Risk to Texans remains low, according to the Texas Department of State Health Services.
As the coronavirus continues to spread across the world, with an individual infected with the virus currently under federal quarantine at a military base in San Antonio, many in Jack County are wondering what threats are posed to the community. According to local health officials, threats of a community-wide outbreak are currently low.
“Over the last several weeks, we have been closely monitoring news reports of the coronavirus and how the threat can affect residents across the country and here at home in Jack County,” explains Frank L. Beaman, CEO of FCHS. “We continue to work under guidelines and recommendations by the CDC, as well as local, regional, and state health services regarding action plans regarding screening methods and how to respond should cases be detected in our region.”
The Texas Department of State Health Services (DSHS) reports that the case in San Antonio does not change the risk of infection for people in the immediate area or other parts of Texas, because the patient has been under quarantine. The risk for all Texans remains low at this time.
According to the Centers for Disease Control and Prevention (CDC), the 2019 novel coronavirus (formally known as COVID-19) is a new virus that causes respiratory illness in people and can spread from person to person. The virus was first identified during an investigation into an outbreak in Wuhan, China.
The virus has killed 1,775 people so far and sickened more than 71,000 worldwide.
“We are continuously working with our team members and all clinical staff to make sure everyone is aware of how to respond to patients who are believed to be infected with the coronavirus,” Beaman explains. “From quarantining the patient to protecting our frontline workers, we are preparing how we should react accordingly.”
It is currently unclear how easily or sustainably this virus is spreading between people. Although it is believed that the virus is spreading from an infected person to others through respiratory droplets released into the air by coughing and sneezing; close personal contact, such as touching or shaking hands; touching an object or surface with the virus on it, then touching your mouth, nose, or eyes before washing your hands; and rarely, fecal contamination.
Individuals who have been confirmed to be infected with the coronavirus have reportedly had mild to severe respiratory illness with symptoms that include fever, cough, and shortness of breath. At this time, the CDC believes that symptoms may appear in as few as two days or up to 14 days following exposure.

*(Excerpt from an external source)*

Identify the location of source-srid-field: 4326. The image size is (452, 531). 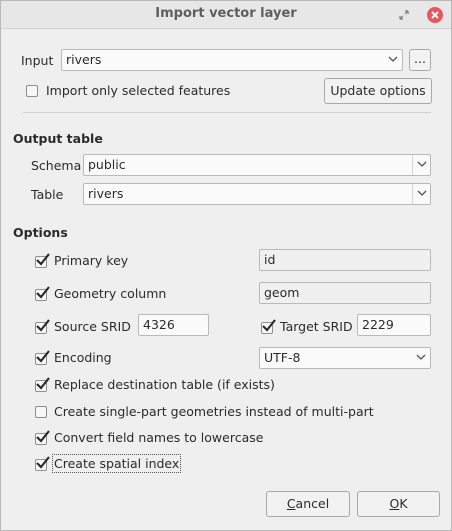
(174, 325).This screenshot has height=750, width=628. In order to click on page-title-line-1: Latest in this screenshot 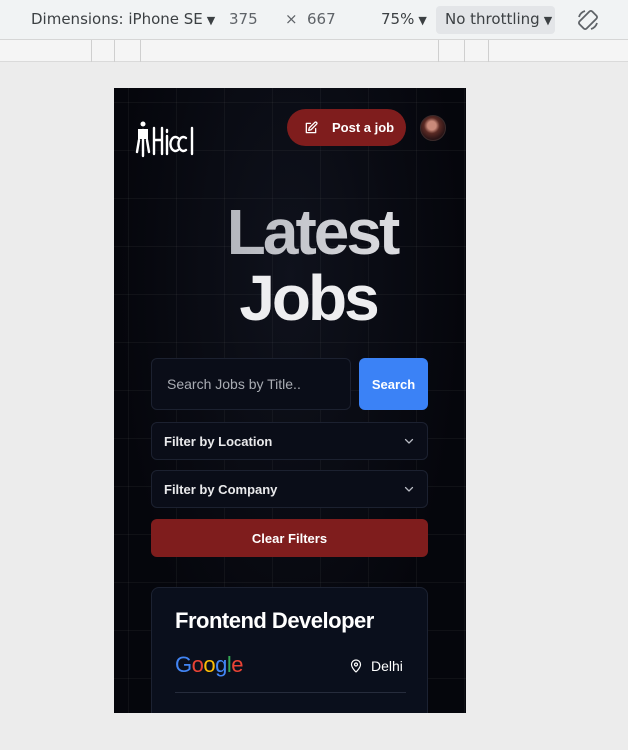, I will do `click(301, 232)`. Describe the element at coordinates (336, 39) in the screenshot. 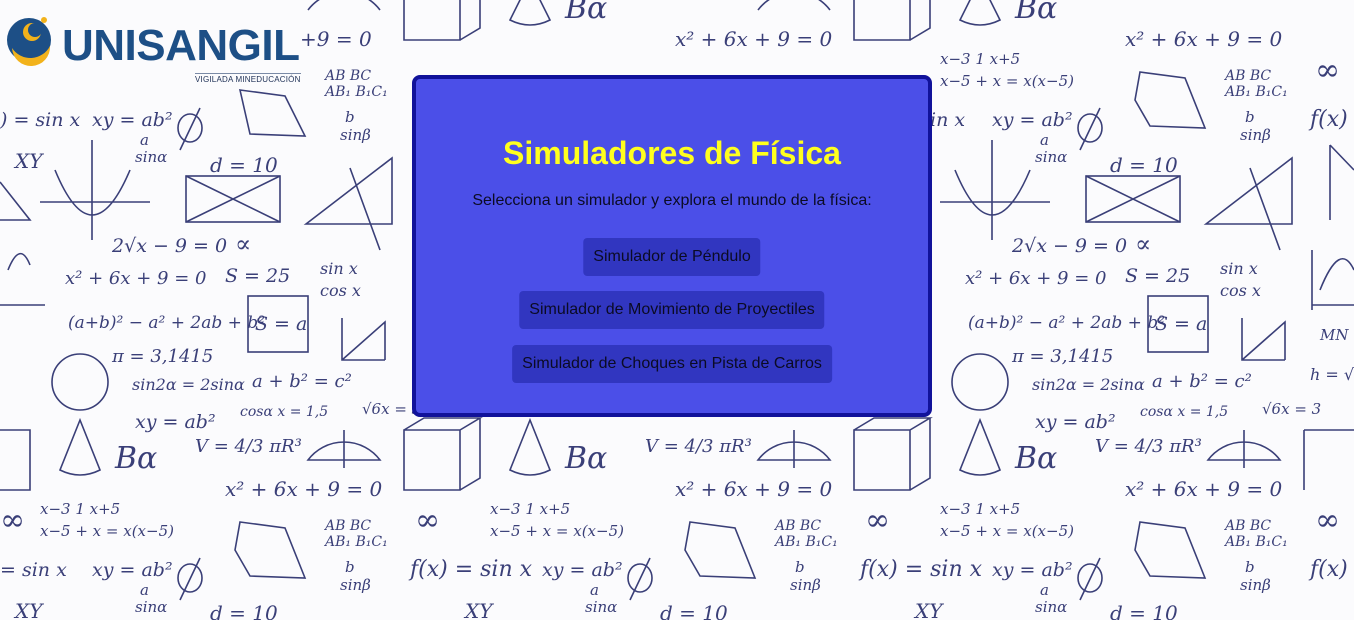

The CDC has developed a new laboratory test kit for use in testing patient specimens for severe acute respiratory syndrome coronavirus 2 (SARS-CoV-2), the virus that causes COVID-19. While the test is not currently available in U.S. hospitals or other primary care settings, procedures have been set in place for healthcare facilities to obtain lab specimens and submit to the CDC for testing.
Beaman says that if you believe you may be experiencing symptoms of the coronavirus and have recently traveled to China, or have been exposed to a sick traveler from China, within the last two weeks, you should call your primary healthcare provider.
“As recommended by the state, if you believe you might be infected with the virus, we ask that you call your doctor’s office or our local emergency department before heading to the facility,” Beaman says. “This is simply a precautionary method to prevent any potential spread.”